From that early drawing, Duchamp changed styles quickly, beginning with his furiously cubist Nude Descending a Staircase that caused a sensation at the famous 1913 New York Armory Show of modern art—and former President Theodore Roosevelt called “an explosion in a shingle factory.”

A 1936 collotype is included of that work at the Hirshhorn. And while the original The Bride Stripped Bare by Her Bachelors, Even (The Large Glass) cannot travel from the Philadelphia Museum of Art due to its fragility, there are “an exceptional array” of objects that relate to it, Hankins says, from early prints and sketches—to 93 miniatures of them, some of them painstakingly reproduced for another work known as The Green Box .

“Duchamp kept all these working notes when he was thinking about it. He worked on this piece when he was in Paris, when he was in Munich, when he was in New York. It was a project he thought about and worked on for many years,” she says.

Years later, he began meticulously reproducing the notes for the work and assembling them for the box, she says, “What this work makes manifest is the idea that artists’ ideas are art works in themselves. But he also challenges ideas about authenticity and originality—where is the art work? Is the art work in the mind? Is the art work in Philadelphia?”

For conservation reasons, the papers that are shown with the box will be rotated as the exhibition continues, as will the items in The Box in a Valise . And sifting through the notes, in whatever order, makes the viewer part of the presentation.

”That’s really a critical part of Duchamp’s contribution to art,” Hankins says, “this idea that the viewer is just as important in the creation of meaning as the artist himself. You can imagine what a radical idea this was in the 1920s when he proposed that.”

“It’s all about pushing art into the mind,” Aaron Levine says. “The only way you’re going to get this stuff is to think about it and absorb it and by getting into the mind of the artist.” What might otherwise look like a hat rack, or a ball of twine, or a birdcage full of marbled cubes becomes, through its isolation and presentation by an artist, art, Levine says. “It’s in your head where the art will come alive.”

And while Duchamp’s work led to the foundation of conceptual art, there were also some lovely work he made, not least of which are the curls of the hat rack that flies in the air, alongside its equally elegant shadow. Still, he thumbed his nose at how rarefied fine art had become, famously drawing a mustache on a reproduction of the Mona Lisa .

But he worked in other fields as well, creating spinning kinetic works that are on display in one room. The exhibition ends with a number of interactive opportunities of practices Duchamp enjoyed, from chess to silhouettes. A second stage of the exhibition, opening April 18, 2020, will look at the lasting impact of Duchamp on modern and contemporary artists through the holdings in the Hirshhorn’s permanent collection. That show is also curated by Hankins, who oversaw an accompanying 224-page publication.

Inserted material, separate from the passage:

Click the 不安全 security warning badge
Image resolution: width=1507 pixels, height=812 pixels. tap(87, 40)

Barbara Levine said they chose the Hirshhorn to receive their gift not only because they live in Washington, D.C., where she was a member of the board, but mostly because, as with the other Smithsonian museums, admission is free. “Hopefully there will be a lot of young people who come through here and experience Duchamp where they never would have had the chance before,” she says.

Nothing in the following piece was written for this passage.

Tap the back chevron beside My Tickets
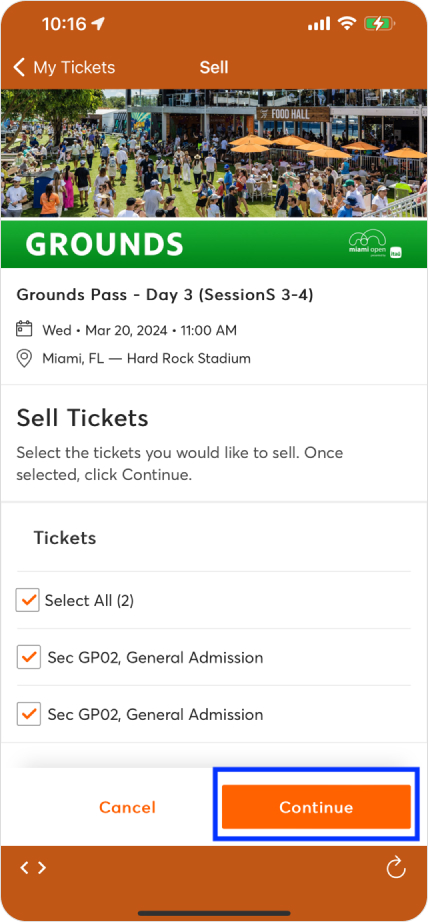This screenshot has width=428, height=922. [x=19, y=68]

Aaron Levine says if seeing what Duchamp created triggers the imagination of a fraction of the young people who may visit after a trip to the Air and Space Museum next door, “even 10 percent,” he says, “I’ll be more than happy.”

"Marcel Duchamp: The Barbara and Aaron Levine Collection" continues through October 15, 2020 at the Smithsonian's Hirshhorn Museum and Sculpture Garden, Washington, D.C.